JetBrains AI Assistant sits at a fascinating crossroads in 2026. It offers arguably the deepest IDE integration of any AI coding assistant, with features like the Junie autonomous agent and Claude Agent that competitors simply don’t have. But the pricing structure — with three paid tiers plus a free option — confuses many developers trying to decide what they actually need.
After three months of daily use across Java, Python, and TypeScript projects, I’ve mapped out exactly what each tier offers, when to upgrade, and whether the premium pricing justifies itself against GitHub Copilot’s simpler $10/month model.
TL;DR: JetBrains AI Assistant Quick Facts
| Feature | Details |
|---|---|
| Rating | |
| Pricing | AI Free ($0), AI Pro ($8/mo), AI Ultimate ($30/mo), Enterprise (custom) |
| Best For | JetBrains IDE users, especially Java/Kotlin developers |
| Key Features | Context-aware completion, Junie agent, Claude Agent, MCP support |
| Languages | 25+ languages (strongest: Java, Kotlin, Python, TypeScript) |
| 2026 Updates | GPT-5 support, Claude 4.5 Sonnet, unified credit system |
| Free Tier | Yes - unlimited local completions, limited cloud features |
Try JetBrains AI Assistant or read our full tool review.

What is JetBrains AI Assistant?
JetBrains AI Assistant is an AI-powered coding assistant built directly into JetBrains IDEs — IntelliJ IDEA, PyCharm, WebStorm, RubyMine, and the rest of the JetBrains family.

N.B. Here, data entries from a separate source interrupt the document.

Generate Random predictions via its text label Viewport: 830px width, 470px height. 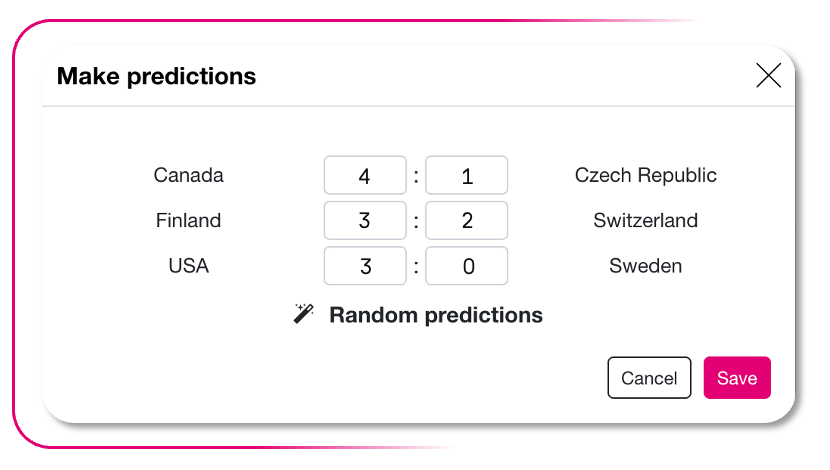pyautogui.click(x=435, y=315)
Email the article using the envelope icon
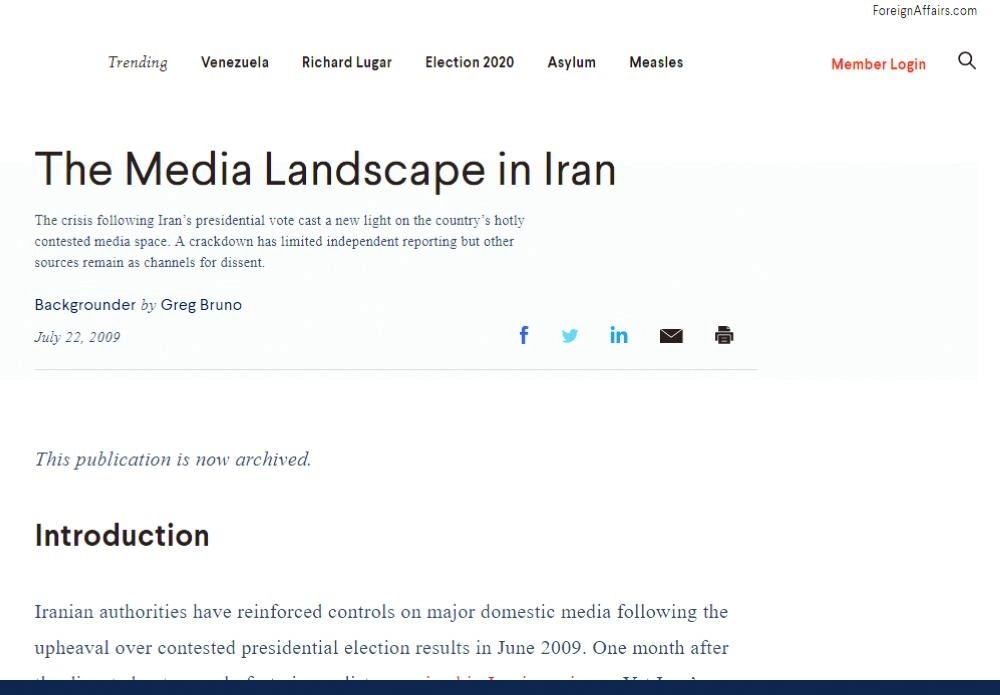Image resolution: width=1000 pixels, height=695 pixels. click(x=671, y=336)
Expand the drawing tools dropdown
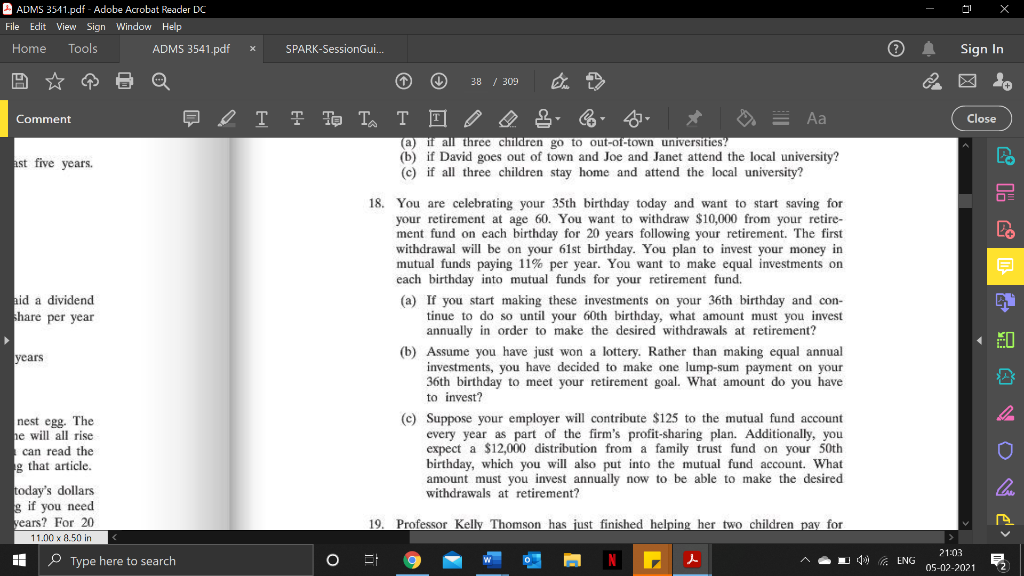Screen dimensions: 1024x576 (x=648, y=118)
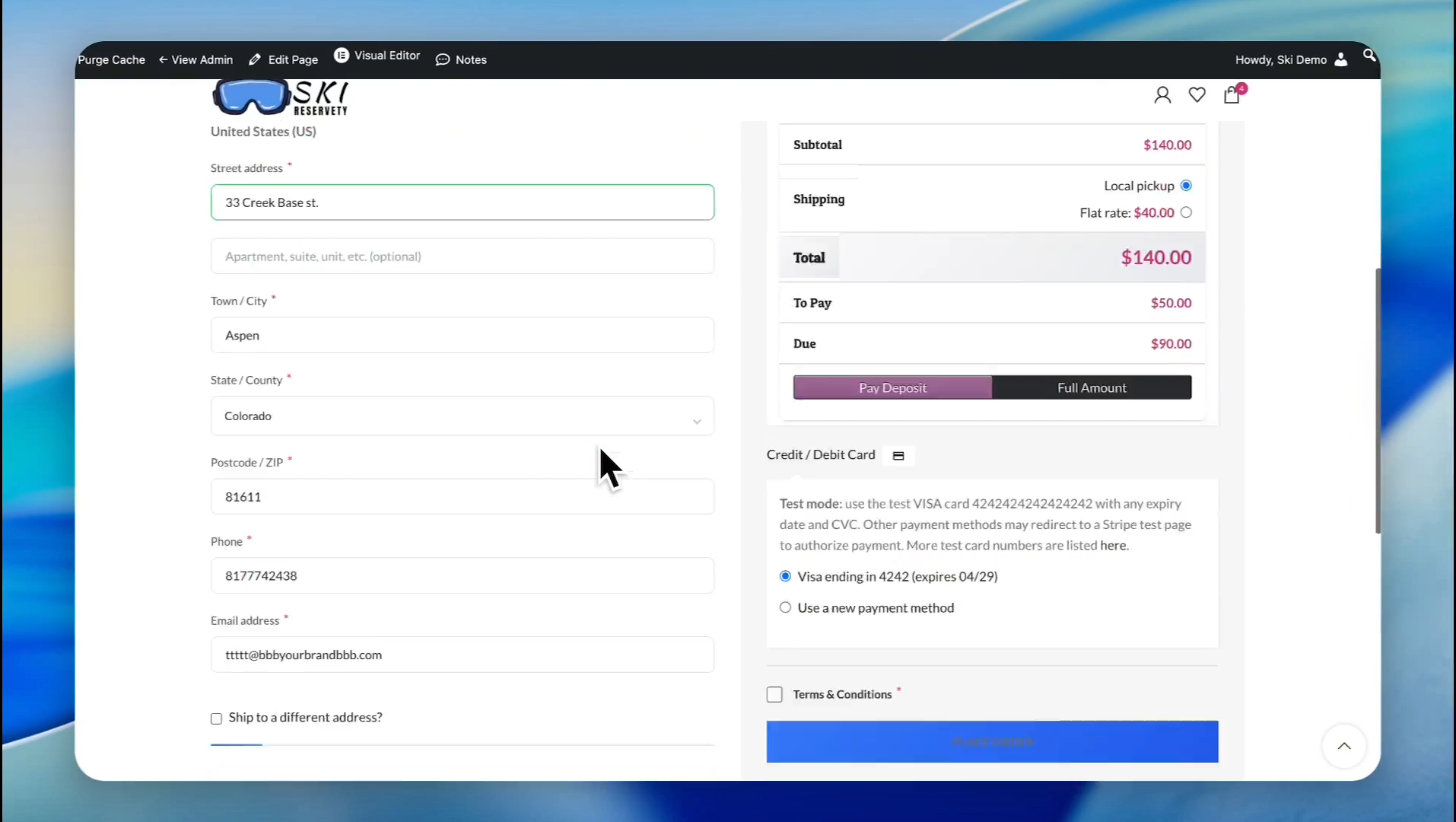Open the account user icon
This screenshot has height=822, width=1456.
coord(1162,95)
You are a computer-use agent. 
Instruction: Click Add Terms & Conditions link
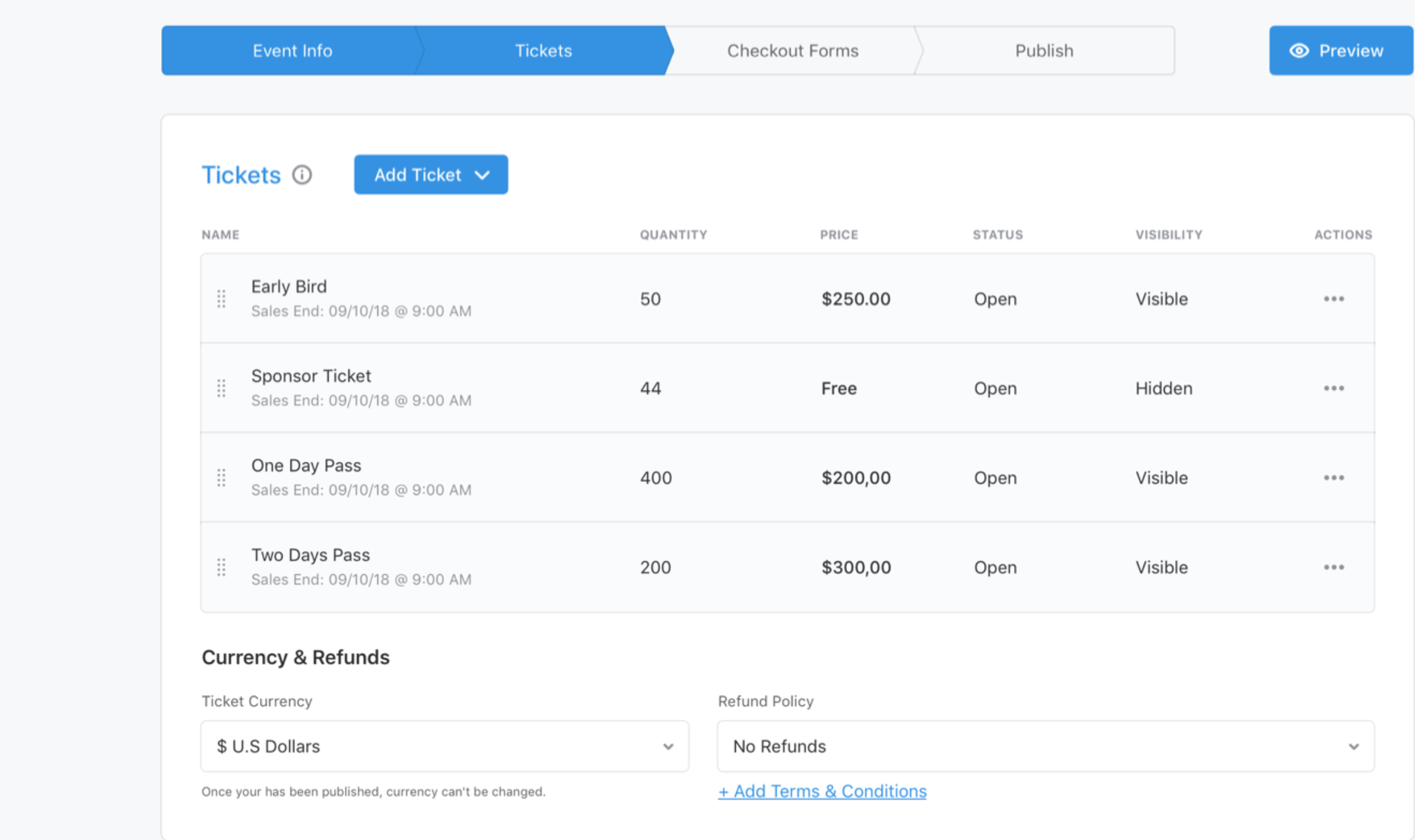822,791
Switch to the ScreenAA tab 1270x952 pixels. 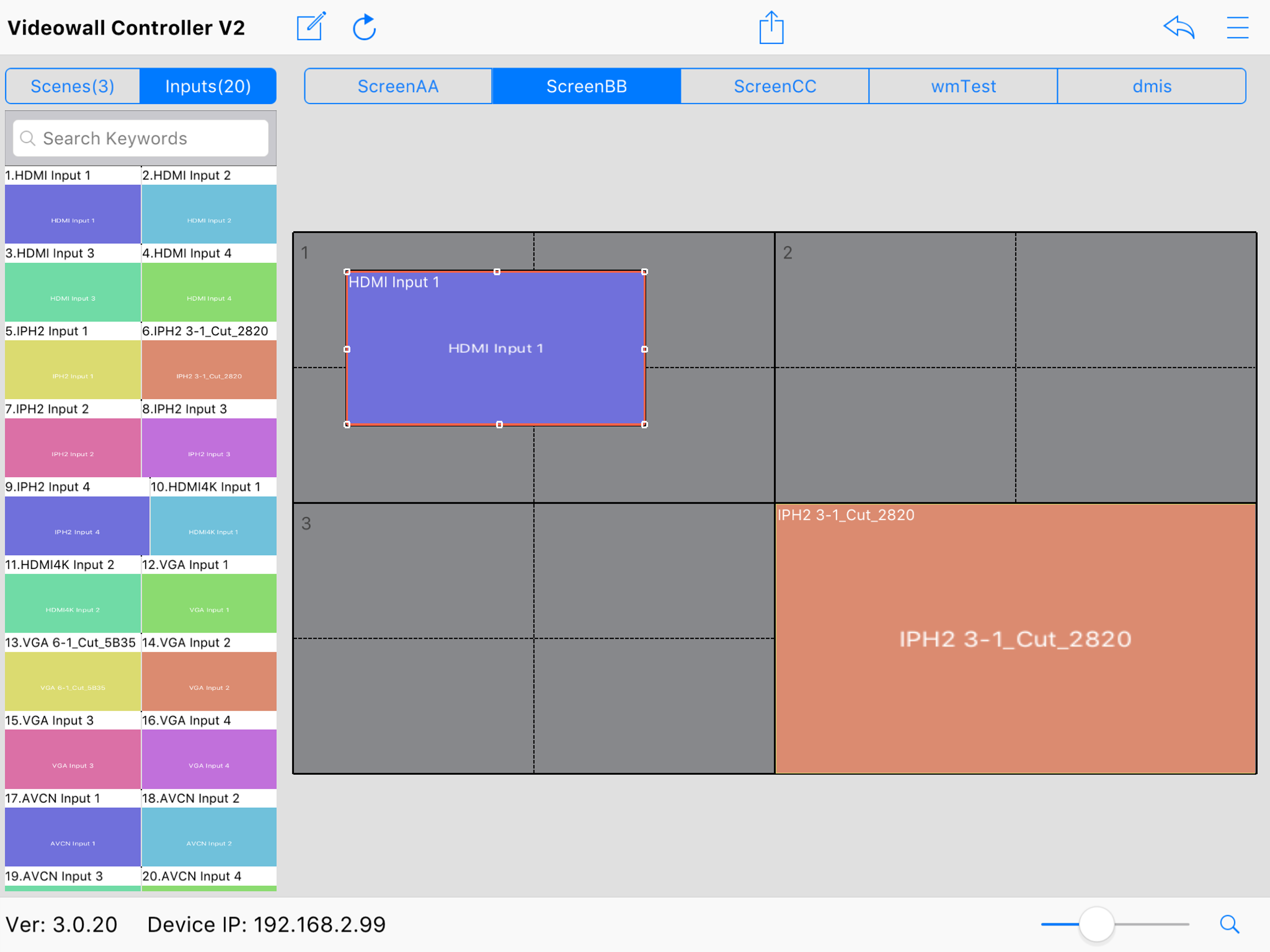click(398, 86)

Unlike extensions that bolt onto your editor, this is native integration that understands your project structure, dependencies, and coding patterns at a fundamental level.
The tool offers context-aware code completion, an AI chat interface, automated test generation, documentation creation, and two standout features that set it apart: the Junie autonomous agent and Claude Agent integration powered by Anthropic’s Agent SDK.
What makes JetBrains AI Assistant different from GitHub Copilot or Cursor? The IDE integration runs deeper. It doesn’t just see your current file — it understands your entire project’s semantic structure. For Java/Kotlin developers especially, this produces noticeably better suggestions because IntelliJ already excels at understanding JVM code.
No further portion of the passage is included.